On this date in history:
In 1619, in Jamestown, Va., the first elected legislative assembly in the New World -- the House of Burgesses -- convened in the choir loft of the town's church.
In 1729, Baltimore, Md., was founded.
In 1930, Uruguay won the World Cup soccer tournament.
In 1932, Walt Disney released his first color cartoon, "Flowers and Trees," made in three-color Technicolor.
In 1936, author Margaret Mitchell sold the film rights for "Gone With the Wind" to MGM for $50,000, most ever for a first novel.
In 1971, Lunar Module Falcon, part of the Apollo 15 mission, lands on the moon.
In 1974, the U.S. House Judiciary Committee, by a vote of 21-17, approved a third article of impeachment against U.S. President Richard Nixon, charging him with ignoring congressional subpoenas. Nixon resigned before the issue went to trial.
In 1975, former Teamsters Union President Jimmy Hoffa was last seen outside a suburban Detroit restaurant.
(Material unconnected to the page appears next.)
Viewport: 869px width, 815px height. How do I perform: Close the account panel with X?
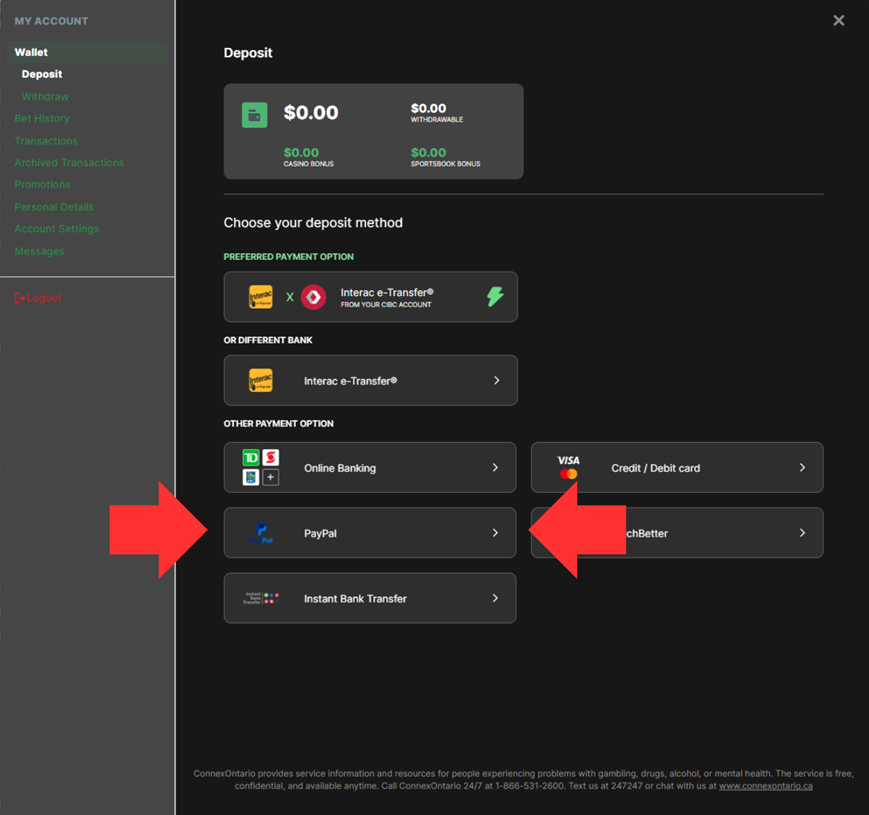point(838,21)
He was declared dead in 1982.
In 1976, Kate Smith made her last public appearance on this date, singing her signature number "God Bless America" on a TV program honoring the U.S. Bicentennial.
In 1991, a special U.N. commission to Iraq announced it had found 46,000 chemical shells and warheads and 3,000 tons of raw materials for weapons.
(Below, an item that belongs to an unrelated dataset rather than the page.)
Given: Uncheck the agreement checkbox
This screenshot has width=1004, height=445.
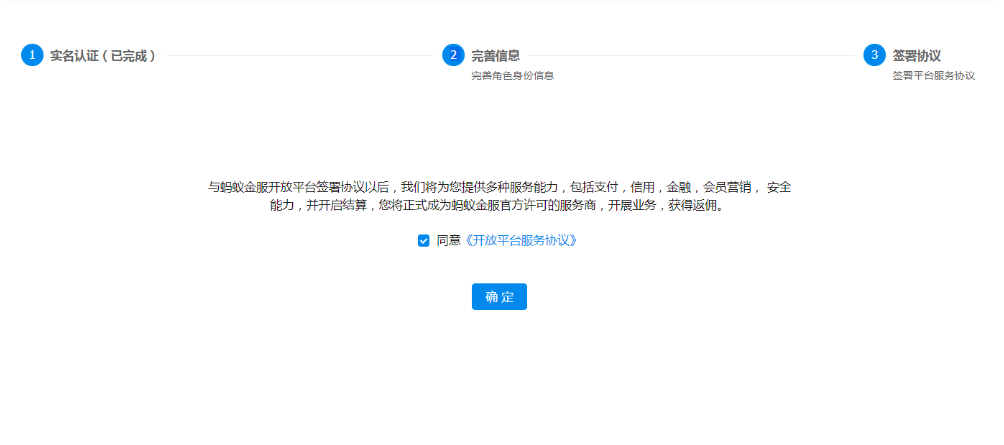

In 1997, suicide bombers detonated two bombs in an outdoor market in West Jerusalem, killing 13 people.
In 2004, the U.N. Security Council adopted a U.S.-drafted resolution demanding Sudan disarm within 30 days and prosecute those responsible for thousands of deaths in Darfur.
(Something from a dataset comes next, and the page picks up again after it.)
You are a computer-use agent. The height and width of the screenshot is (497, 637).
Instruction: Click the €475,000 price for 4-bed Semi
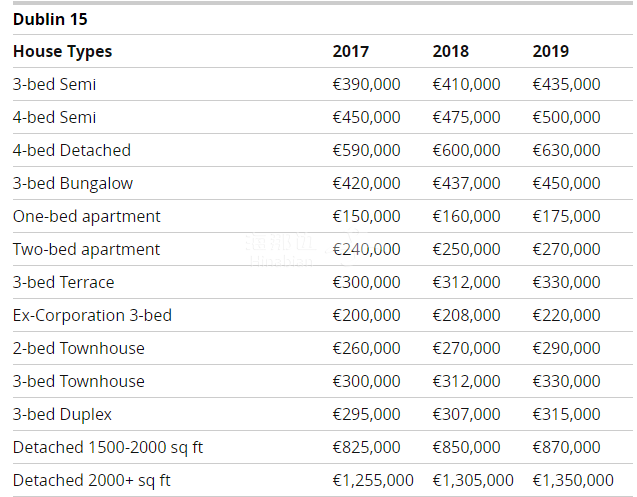pos(466,117)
In 2005, British police said they arrested six men and one woman in the failed July 21 London subway bombings. That brought to 13 the number of suspects in custody in the apparent, unsuccessful attempt to match the July 7 attack that killed 56.
In 2006, an Israeli air raid leveled a building housing civilians in the Lebanese village of Qana, killing at least 65 people, mostly women and children. Israeli officials said the wrong building was hit.
In 2008, embroiled in a corruption investigation into alleged events before he became Israeli prime minister, Ehud Olmert announced he was resigning his post as soon as his party chose a new leader.
In 2009, Britain, Australia and Romania pulled their remaining forces from Iraq, leaving the United States and its almost 130,000 troops as the sole remnant of the 2003 multinational invading coalition.
In 2010, more than 1,500 people were reported dead after Pakistan was wracked by record rainfall and massive flooding. Officials said 4 million had been displaced.
In 2011, the head of the U.S. program for Iraq reconstruction reported June was the deadliest month for the American military in two years with 14 soldiers killed.
Also in 2011, the man who admitted to killing more than 70 people in a rampage in Norway told officials he had plans to attack the royal palace.
A thought for the day: U.S. President Ulysses S. Grant said, "Labor disgraces no man; unfortunately you occasionally find men disgrace labor."